Saved entries:
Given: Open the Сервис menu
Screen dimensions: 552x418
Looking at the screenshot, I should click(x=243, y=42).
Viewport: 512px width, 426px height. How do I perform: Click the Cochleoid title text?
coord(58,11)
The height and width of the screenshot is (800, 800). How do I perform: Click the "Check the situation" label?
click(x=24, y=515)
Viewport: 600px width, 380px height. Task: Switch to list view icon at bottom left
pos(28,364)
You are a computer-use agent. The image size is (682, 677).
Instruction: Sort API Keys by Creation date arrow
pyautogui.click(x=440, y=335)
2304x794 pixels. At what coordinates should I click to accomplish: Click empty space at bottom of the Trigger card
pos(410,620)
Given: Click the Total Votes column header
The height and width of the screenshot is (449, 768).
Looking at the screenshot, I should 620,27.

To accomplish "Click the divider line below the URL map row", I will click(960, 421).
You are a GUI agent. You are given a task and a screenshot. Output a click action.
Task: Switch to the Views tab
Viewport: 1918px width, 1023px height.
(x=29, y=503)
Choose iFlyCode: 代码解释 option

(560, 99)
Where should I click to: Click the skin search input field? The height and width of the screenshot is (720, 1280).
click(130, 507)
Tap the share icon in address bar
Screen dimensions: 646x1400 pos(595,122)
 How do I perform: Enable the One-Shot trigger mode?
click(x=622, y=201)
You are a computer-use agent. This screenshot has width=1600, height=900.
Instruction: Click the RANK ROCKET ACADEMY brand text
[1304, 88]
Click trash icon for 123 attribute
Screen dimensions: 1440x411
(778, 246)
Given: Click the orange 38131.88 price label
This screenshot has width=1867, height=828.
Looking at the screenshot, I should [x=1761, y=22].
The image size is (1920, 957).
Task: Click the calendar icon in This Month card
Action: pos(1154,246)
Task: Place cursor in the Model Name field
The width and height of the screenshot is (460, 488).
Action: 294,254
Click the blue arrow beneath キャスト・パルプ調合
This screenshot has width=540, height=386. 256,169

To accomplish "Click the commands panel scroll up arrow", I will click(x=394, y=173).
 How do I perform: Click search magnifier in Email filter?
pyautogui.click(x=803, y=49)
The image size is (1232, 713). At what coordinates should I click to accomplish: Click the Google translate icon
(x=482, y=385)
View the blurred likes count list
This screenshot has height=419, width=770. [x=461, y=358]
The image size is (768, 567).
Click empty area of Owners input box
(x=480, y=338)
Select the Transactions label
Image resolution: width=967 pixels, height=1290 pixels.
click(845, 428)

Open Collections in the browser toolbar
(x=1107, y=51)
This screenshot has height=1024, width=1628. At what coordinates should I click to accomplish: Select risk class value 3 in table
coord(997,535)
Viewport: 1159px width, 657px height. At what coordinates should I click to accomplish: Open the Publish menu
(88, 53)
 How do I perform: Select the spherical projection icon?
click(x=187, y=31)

» EXERCISE REQUIREMENTS
This exercise asks for every line of the records to be repeated exactly.

» OUTPUT
Given: Open the Сервис menu
Screen dimensions: 552x418
Looking at the screenshot, I should click(x=243, y=42).
Viewport: 512px width, 426px height. How do I perform: Click the Cochleoid title text?
coord(58,11)
The height and width of the screenshot is (800, 800). How do I perform: Click the "Check the situation" label?
click(x=24, y=515)
Viewport: 600px width, 380px height. Task: Switch to list view icon at bottom left
pos(28,364)
You are a computer-use agent. The image size is (682, 677).
Instruction: Sort API Keys by Creation date arrow
pyautogui.click(x=440, y=335)
2304x794 pixels. At what coordinates should I click to accomplish: Click empty space at bottom of the Trigger card
pos(410,620)
Given: Click the Total Votes column header
The height and width of the screenshot is (449, 768).
Looking at the screenshot, I should 620,27.

To accomplish "Click the divider line below the URL map row", I will click(960, 421).
You are a GUI agent. You are given a task and a screenshot. Output a click action.
Task: Switch to the Views tab
Viewport: 1918px width, 1023px height.
(x=29, y=503)
Choose iFlyCode: 代码解释 option

(560, 99)
Where should I click to: Click the skin search input field? The height and width of the screenshot is (720, 1280).
click(130, 507)
Tap the share icon in address bar
Screen dimensions: 646x1400 pos(595,122)
 How do I perform: Enable the One-Shot trigger mode?
click(x=622, y=201)
You are a computer-use agent. This screenshot has width=1600, height=900.
Instruction: Click the RANK ROCKET ACADEMY brand text
[1304, 88]
Click trash icon for 123 attribute
Screen dimensions: 1440x411
(778, 246)
Given: Click the orange 38131.88 price label
This screenshot has width=1867, height=828.
Looking at the screenshot, I should [x=1761, y=22].
The image size is (1920, 957).
Task: Click the calendar icon in This Month card
Action: pos(1154,246)
Task: Place cursor in the Model Name field
The width and height of the screenshot is (460, 488).
Action: 294,254
Click the blue arrow beneath キャスト・パルプ調合
This screenshot has width=540, height=386. 256,169

To accomplish "Click the commands panel scroll up arrow", I will click(x=394, y=173).
 How do I perform: Click search magnifier in Email filter?
pyautogui.click(x=803, y=49)
The image size is (1232, 713). At what coordinates should I click to accomplish: Click the Google translate icon
(x=482, y=385)
View the blurred likes count list
This screenshot has height=419, width=770. [x=461, y=358]
The image size is (768, 567).
Click empty area of Owners input box
(x=480, y=338)
Select the Transactions label
Image resolution: width=967 pixels, height=1290 pixels.
click(845, 428)

Open Collections in the browser toolbar
(x=1107, y=51)
This screenshot has height=1024, width=1628. At what coordinates should I click to accomplish: Select risk class value 3 in table
coord(997,535)
Viewport: 1159px width, 657px height. At what coordinates should I click to accomplish: Open the Publish menu
(88, 53)
 How do I perform: Select the spherical projection icon?
click(x=187, y=31)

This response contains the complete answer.